**Assignment**
From the listing that follows, reproduce only the lines from the one holding "How do I perform: Click" through the one holding "Expand the Insert menu", both included, with no pictures.

**Data to process**
______

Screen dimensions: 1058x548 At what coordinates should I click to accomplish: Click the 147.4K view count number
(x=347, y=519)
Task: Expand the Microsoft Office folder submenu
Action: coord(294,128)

______

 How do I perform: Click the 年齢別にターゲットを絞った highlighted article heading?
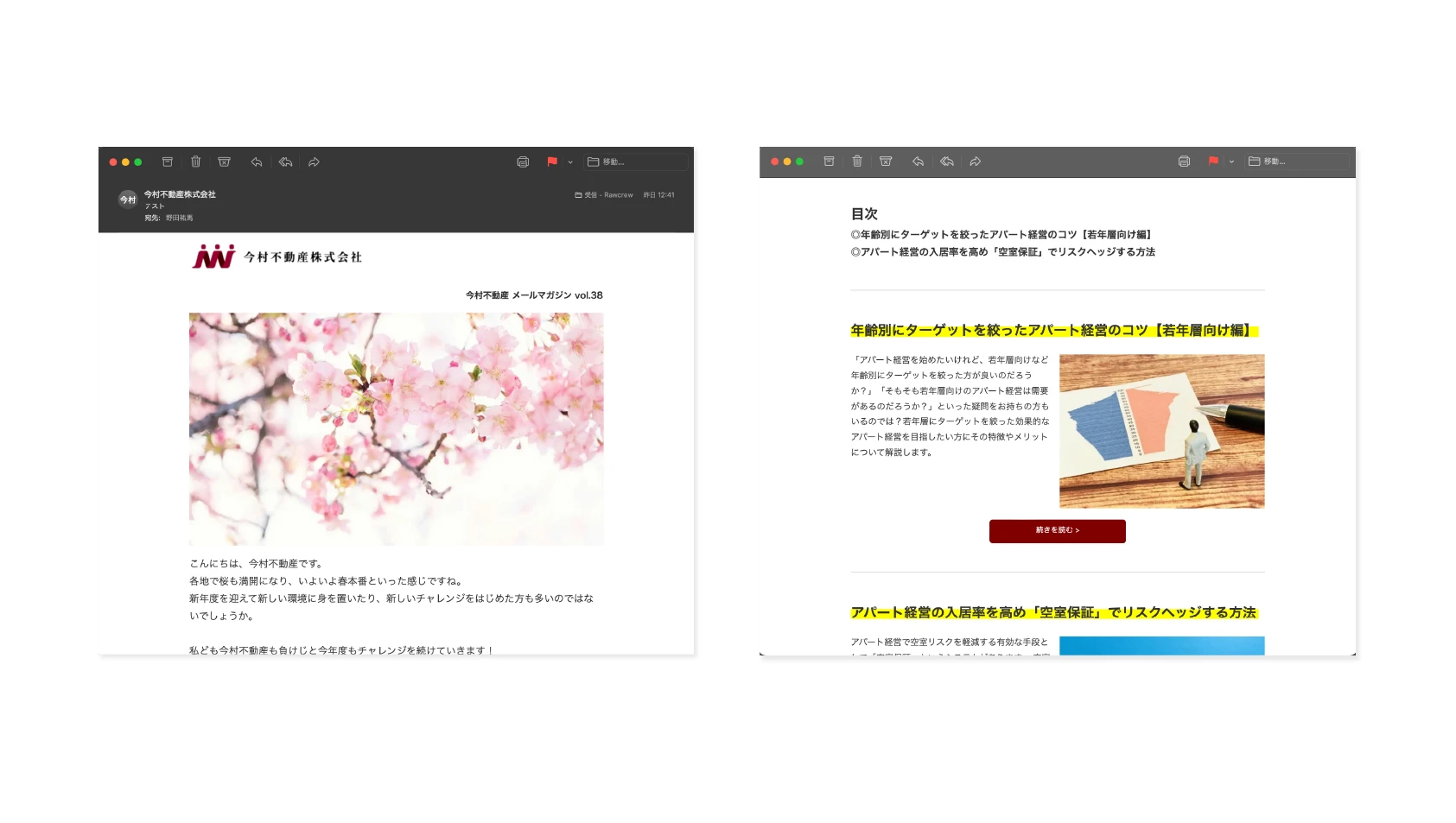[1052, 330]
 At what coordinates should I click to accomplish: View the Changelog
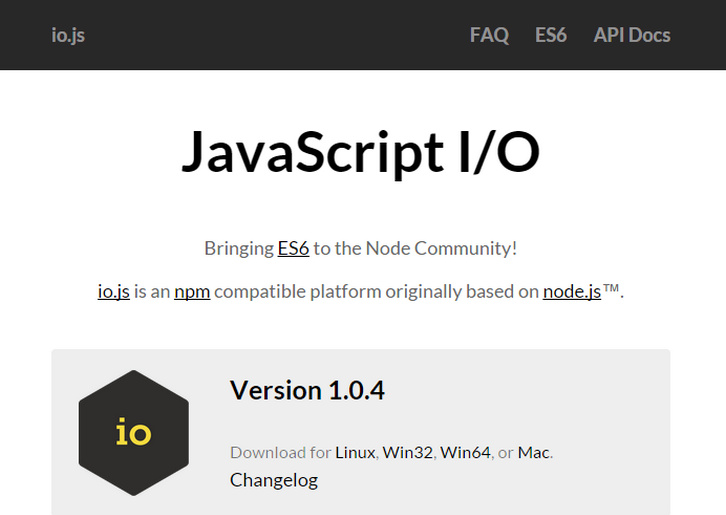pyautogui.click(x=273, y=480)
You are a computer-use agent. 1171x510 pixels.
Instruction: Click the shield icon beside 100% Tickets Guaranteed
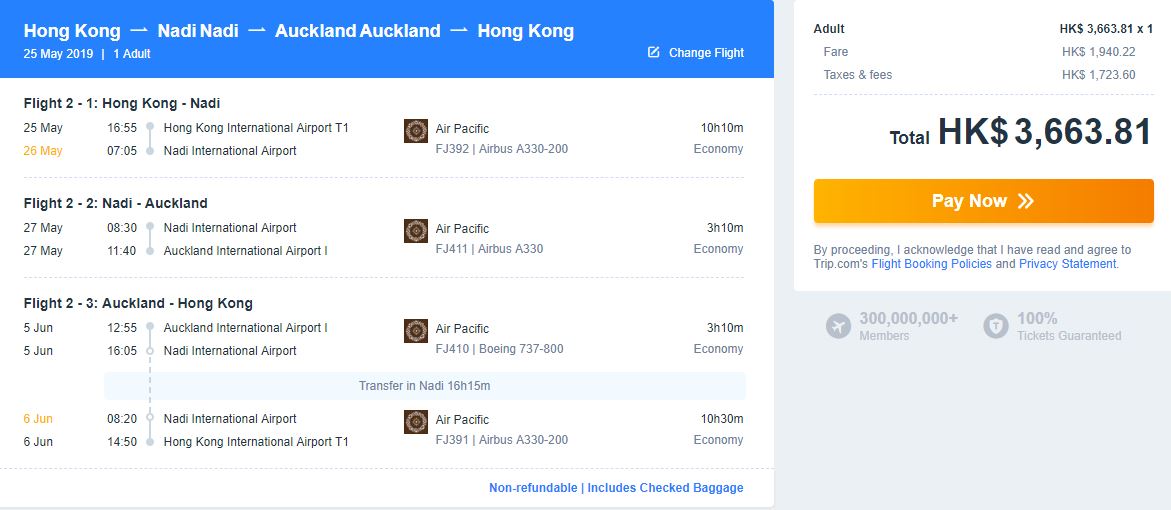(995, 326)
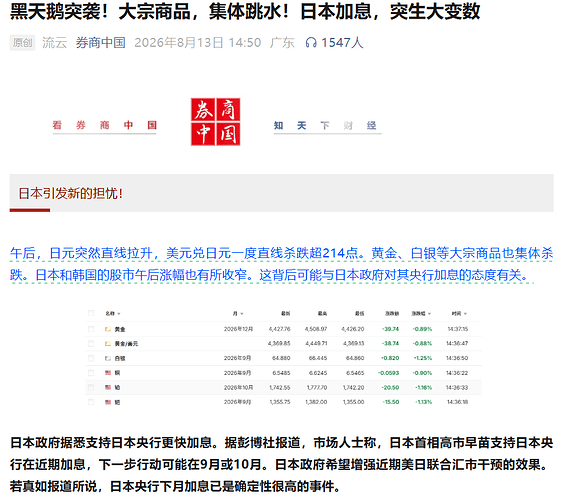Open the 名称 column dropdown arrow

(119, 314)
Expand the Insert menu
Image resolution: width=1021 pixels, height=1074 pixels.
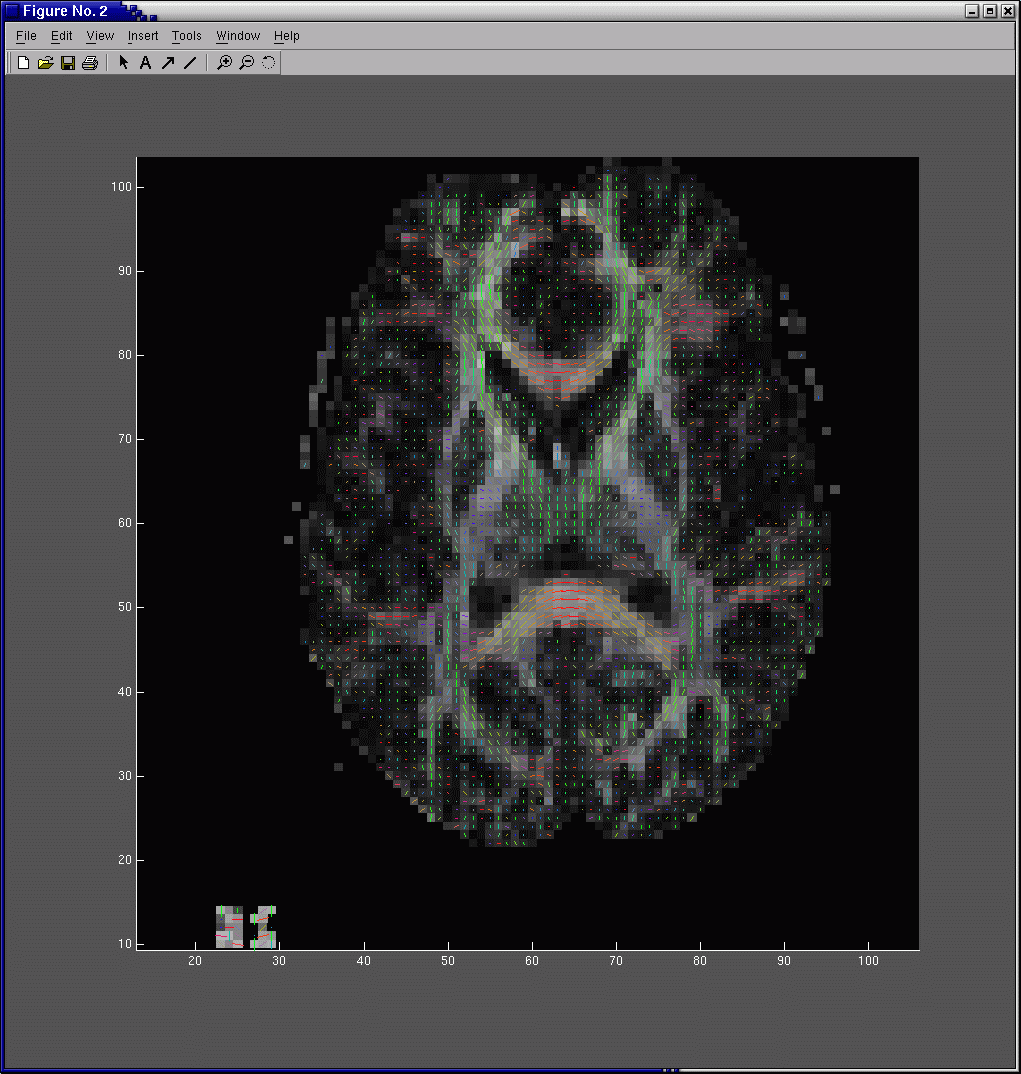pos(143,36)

______

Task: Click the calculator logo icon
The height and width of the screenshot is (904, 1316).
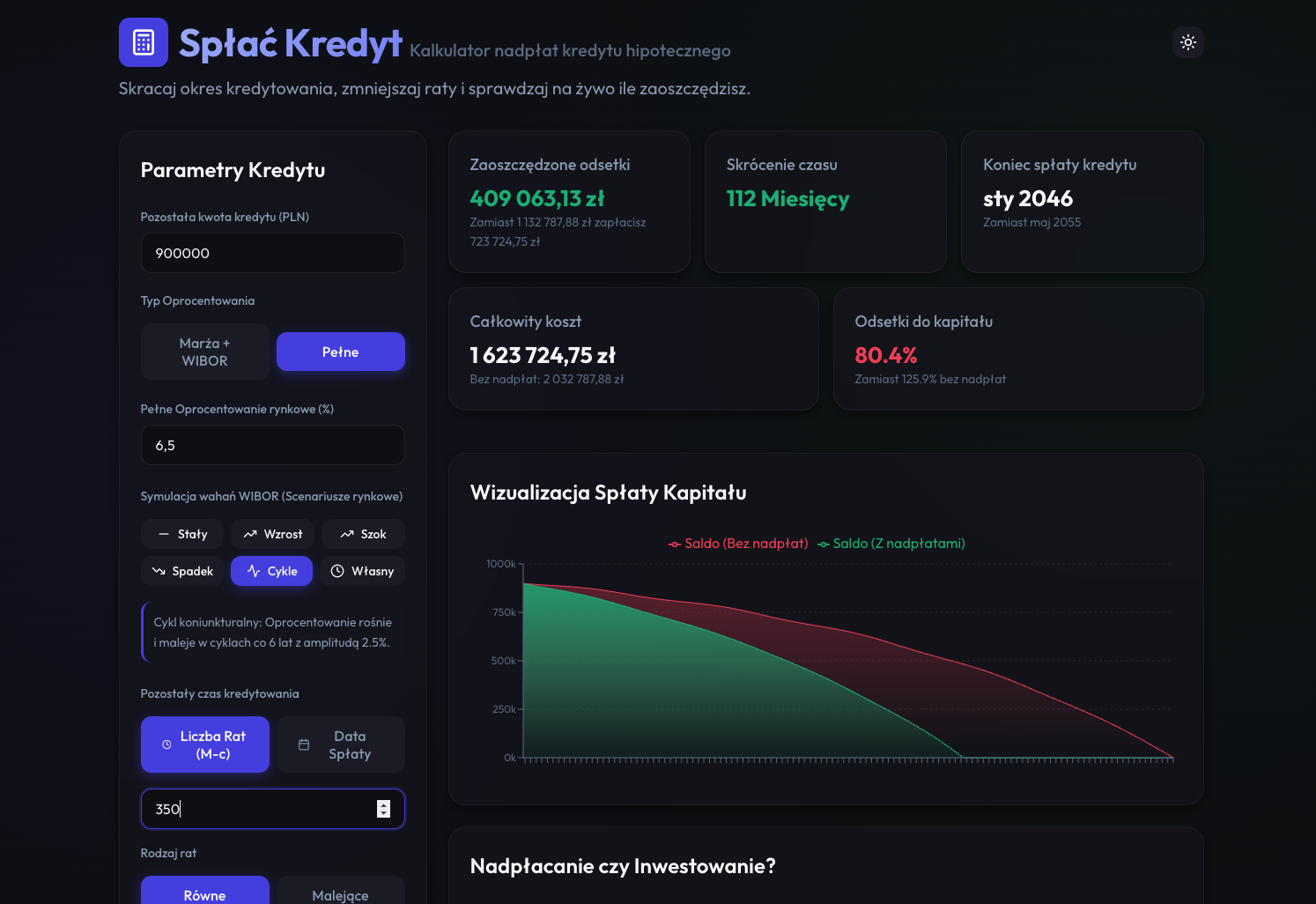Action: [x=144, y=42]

______

**Output of the task**
 How do I perform: Click the 年齢別にターゲットを絞った highlighted article heading?
[1052, 330]
 At what coordinates should I click to accomplish: View the Changelog
pyautogui.click(x=273, y=480)
You are a computer-use agent. 1171x510 pixels.
Instruction: Click the shield icon beside 100% Tickets Guaranteed
(995, 326)
Open the 名称 column dropdown arrow

(119, 314)
Expand the Insert menu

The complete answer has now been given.